2. L'État et les collectivités d'outre-mer : quelles compétences en matière de relations internationales ?
M. François Bockel, Chef du Service de la coopération régionale et des relations extérieures, Gouvernement de la Nouvelle-Calédonie
Nous devons comprendre, dans cette thématique n° 2, dans quelle mesure, dans le Pacifique, les compétences internationales des collectivités françaises leur permettent de contribuer à l'action internationale de la France en Océanie au travers de leurs propres politiques régionales.
En Nouvelle-Calédonie cette imbrication de l'action de la collectivité dans la politique extérieure de la France dans cette région nous semble évidente ! J'en veux pour preuve, de façon très symbolique, la collaboration entre le gouvernement de la Nouvelle-Calédonie et l'État qui a permis le lancement extrêmement rapide d'une opération humanitaire à Fijdi il a y trois semaines à la suite du passage du cyclone Evan. Ce n'est qu'un exemple, mais il symbolise très bien cette communauté d'action.
Je voudrais pour commencer vous donner un bref aperçu des compétences internationales de la Nouvelle-Calédonie.

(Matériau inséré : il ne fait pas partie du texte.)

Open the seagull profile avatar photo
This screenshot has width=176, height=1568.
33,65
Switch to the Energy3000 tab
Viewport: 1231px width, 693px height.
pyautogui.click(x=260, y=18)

Conformément à l'Accord de Nouméa du 5 mai 1998, la coopération régionale et les relations extérieures relèvent du principe de la souveraineté partagée. Cette notion, très forte, assoit l'ensemble du dispositif législatif reconnaissant à la Nouvelle-Calédonie toute une série de compétences institutionnelles internationales qui sont déclinées de façon opérationnelle dans la loi organique du 19 mars 1999. C'est au Président du gouvernement que revient l'exercice de cette compétence. Il peut évidemment se faire représenter dans l'exercice de ces vastes attributions.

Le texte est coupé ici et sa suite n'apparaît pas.